### [DOCUMENT TEXT]
━━━━━━━━━━━━━━━━━━━━

Prostate cancer
Prostate cancer is the growth of abnormal, unhealthy cells in the male prostate gland. It's common in older men and usually grows slowly.
Anatomy
The prostate is a male gland located at the base of the bladder. It's normally the size of a walnut, but the size increases with age and in response to infections or tumors. The prostate surrounds the urethra (the tube that carries urine from the bladder out through the penis) and has ducts that open into the urethra. The prostate and other smaller glands produce fluids that combine with sperm to make semen. Cancer most often develops in the back section of the gland, which is located next to the rectum. Nerves that control erections are located on both sides of the gland and can be damaged by some treatments.
Causes/associated factors
Prostate cancer is often a very slow-growing cancer. Most men who have been diagnosed with prostate cancer die from a cause other than the cancer. However, prostate cancer can spread to other parts of the body -- most often, the bones or pelvic lymph nodes (small, round structures found in the groin area that help fight infection). Prostate cancer is the second most common type of cancer in American men (skin cancer is the first). An estimated one in six men will be diagnosed with prostate cancer at some point. However, the prognosis is generally good -- only about one man in 30 dies from the disease.
The cause of prostate cancer is unknown. Some studies seem to indicate that eating a diet high in fat, especially animal fat, increases the risk of prostate cancer. Researchers are currently studying genetic and other possible causes, including environmental factors. A family history of prostate cancer in a brother or father doubles your risk of developing the disease. The more relatives you have who've been diagnosed with prostate cancer, the greater your risk. Your risk also increases as you age, especially after age 50. (About three out of four men are diagnosed with prostate cancer after age 65.) For unknown reasons, African-American men have twice the risk of developing prostate cancer as Caucasian men. They're also more likely to be diagnosed at a more advanced stage of cancer and have poorer survival rates. Recent studies have shown no increased risk for prostate cancer after a vasectomy.
Signs/symptoms
Prostate cancer is often diagnosed before symptoms appear. During the early stages of prostate cancer, most men don't notice any symptoms. If syptoms appear, they'll vary depending on the tumor's size, location and how far it has advanced. Symptoms may include:
difficulty starting or stopping urine flow
more frequent urination with increased urination at night
urgent need to urinate
decreased force or interrupted flow of the urinary stream
inability to urinate
pain or burning during urination
painful ejaculation
impotence (erectile dysfunction -- difficulty having or sustaining an erection)
blood in the urine or semen
pain in the lower back, pelvis or upper thighs
swelling in the lower legs
Diagnosis
Diagnosing prostate cancer involves many steps. Because treatment is based on how far the cancer has advanced, an accurate diagnosis is extremely important. Various tests are used to help the doctor make a diagnosis, including the following:
Digital rectal exam (DRE)
The prostate gland is located beside the rectum and can be felt through the rectal wall. It's possible to feel tumors larger than 1/2 inch in diameter. In this exam, the doctor uses a gloved, lubricated finger to check the prostate gland for lumps or other abnormalities.

━━━━━━━━━━━━━━━━━━━━

### [SUPPLIED MATERIAL]

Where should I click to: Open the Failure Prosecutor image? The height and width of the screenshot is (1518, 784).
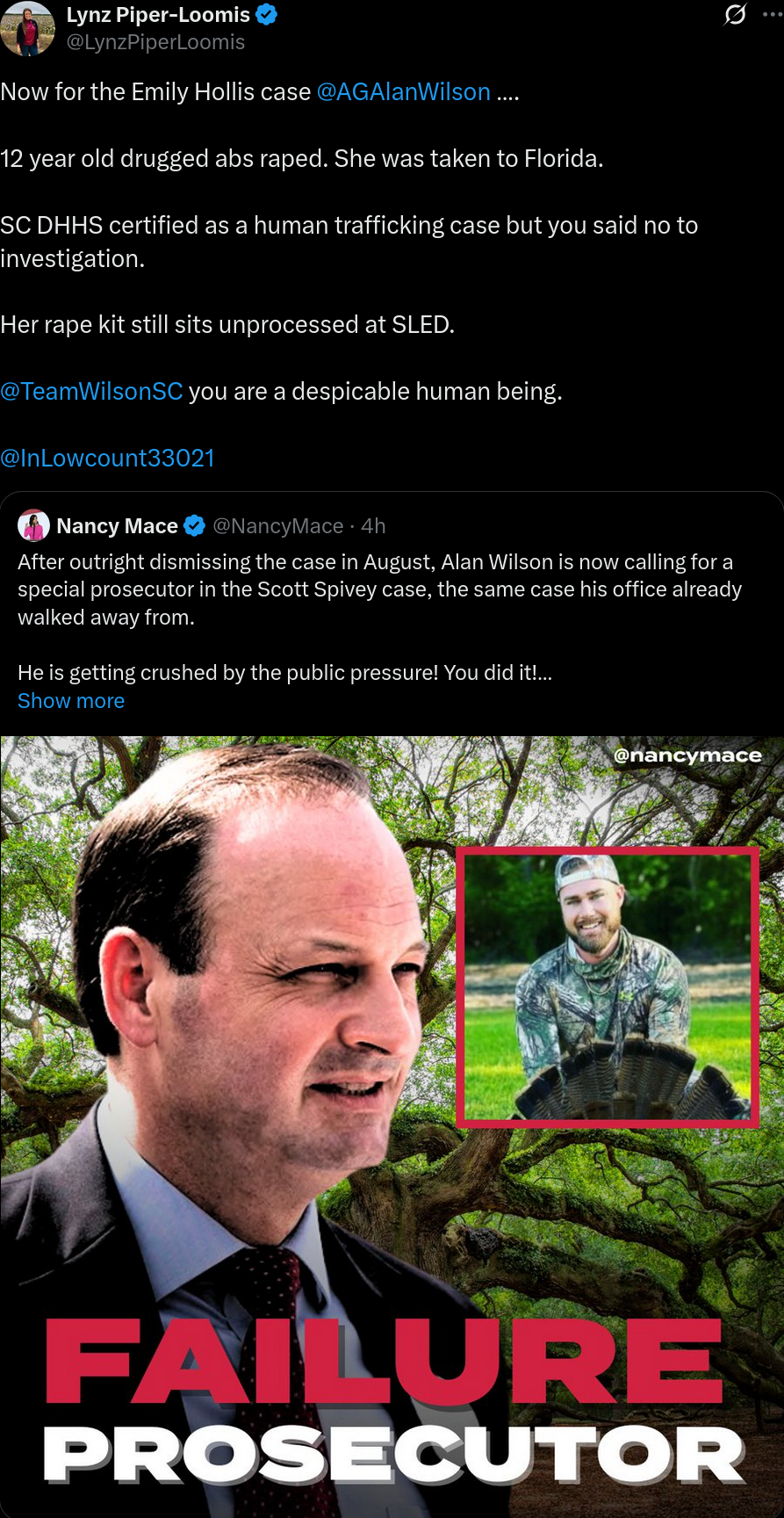(392, 1127)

━━━━━━━━━━━━━━━━━━━━

### [TASK GOAL]
According to the prostate cancer text, in which part of the gland does cancer most often develop? The listing isn't needed for this work.

### [TASK OUTPUT]
In the back section of the gland, next to the rectum.